Two days to go until the referendum, and we starting to get the final “eve-of-election” polls. Three of them should be out tonight – ICM’s final poll for the Scotsman, Opinium’s final poll for the Telegraph and a Survation poll for the Daily Mail. As at the weekend, I’ll update this post as they come in.

ICM’s poll for the Scotsman shows YES on 41%, NO on 45%, don’t knows on 14%. Excluding don’t knows that works out at YES 48%, NO 52%. Last week ICM did two Scottish polls – a traditional telephone one for the Guardian which showed a two point lead for NO, and a rather unusual online one for the Sunday Telegraph showing an eight point lead for YES – far and away their best showing in any poll. However, the ICM online poll had a small sample size and seemed to be a Scottish boost to a GB poll rather than a bespoke poll in its own right, so we were a bit dubious about it. Today’s poll suggests we were right to be sceptical – a bespoke, full size ICM online poll is bang in line with the rest of the pack.

* Data excerpts
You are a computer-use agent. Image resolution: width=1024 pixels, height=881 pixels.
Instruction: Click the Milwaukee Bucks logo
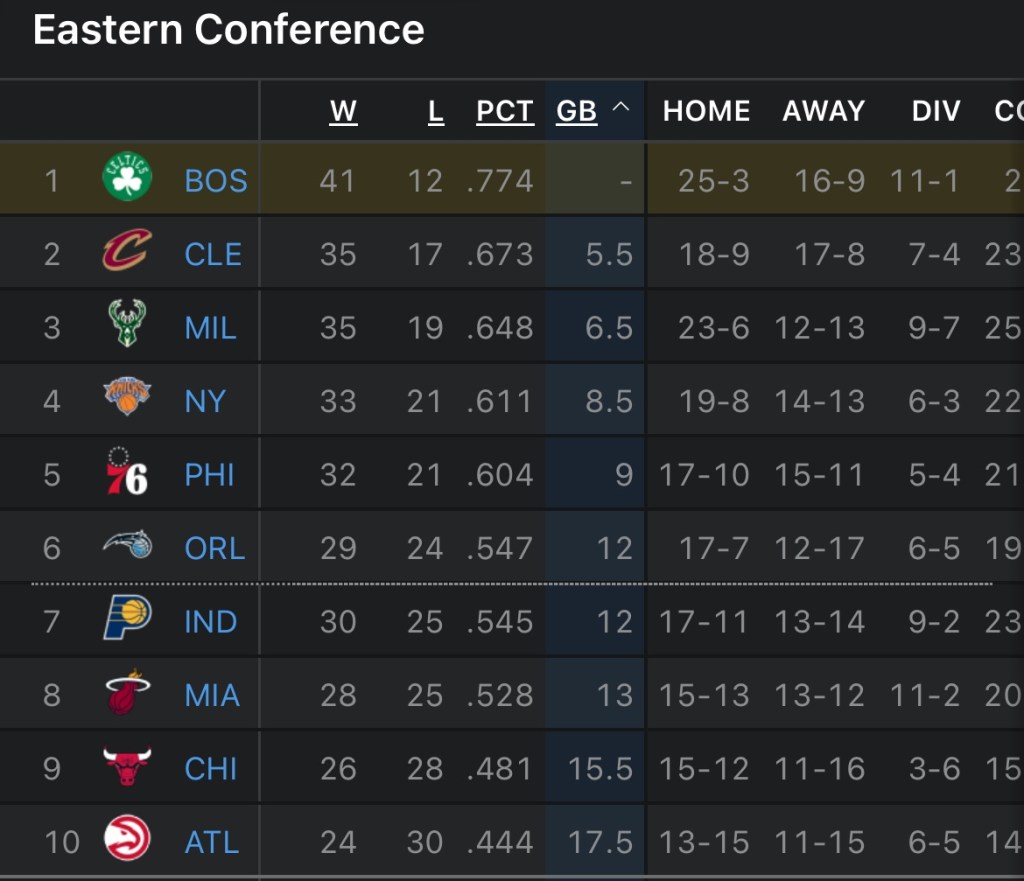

* * *

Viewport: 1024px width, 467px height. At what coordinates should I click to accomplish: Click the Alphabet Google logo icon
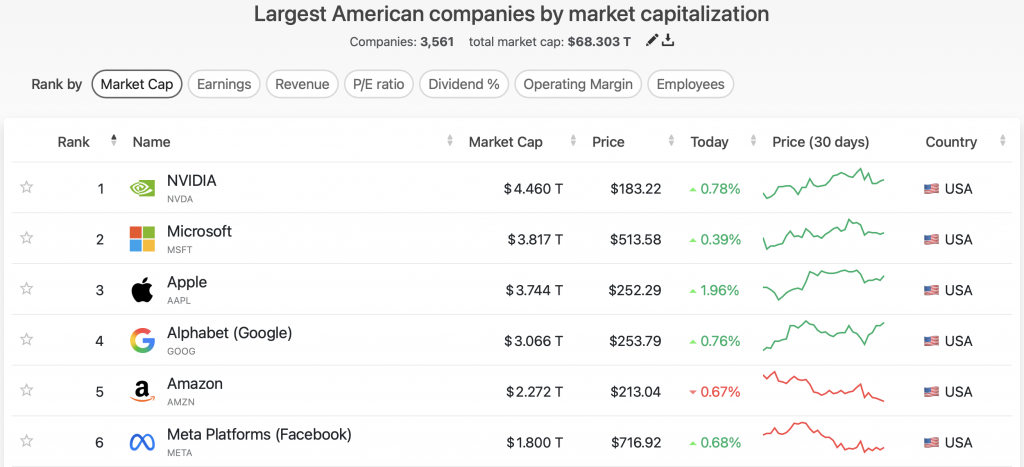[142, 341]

* Parts of the exercise
a – From the post on Scottish referendum polls, quote the part that opens with the words containing "Two days to" and closes with "they come in.", copying it word for word.
b – Extend the post on Scottish referendum polls, starting right after its last sentence.

* Per-task outputs
a –
Two days to go until the referendum, and we starting to get the final “eve-of-election” polls. Three of them should be out tonight – ICM’s final poll for the Scotsman, Opinium’s final poll for the Telegraph and a Survation poll for the Daily Mail. As at the weekend, I’ll update this post as they come in.

b –
UPDATE: Almost as soon as I’d posted Opinium’s Telegraph poll also appeared, with identical headline figures of YES 48%, NO 52%. This is almost the same as their poll for the Observer at the weekend which had a 47/53 split. Tabs for the Opinium poll are online here (I don’t think the ICM ones will be up until the morning).
Survation is the final confirmed poll of the night, and I’m expecting that at 10pm.

UPDATE2: And Survation are also showing YES 48%, NO 52%. Tabs are here. Once again, it very similar to their previous poll which was showing 47/53. Three polls tonight, and all three showing a 48/52 split. The referendum polls really have come into a very tight consensus now, updating my list from the weekend we now have levels of YES support (excluding don’t knows) of:

Panelbase (online) 49%
ICM (phone) 49%
TNS (face to face) 49%
YouGov (online) 48%
ICM (online) 48%
Opinium (online) 48%
Survation (online) 48%
Survation (phone) 46%

The final polls tomorrow (and for MORI Thursday morning) may pick up very late swing, but barring any surprises it looks like the polls are going to be predicting a narrow victory for NO.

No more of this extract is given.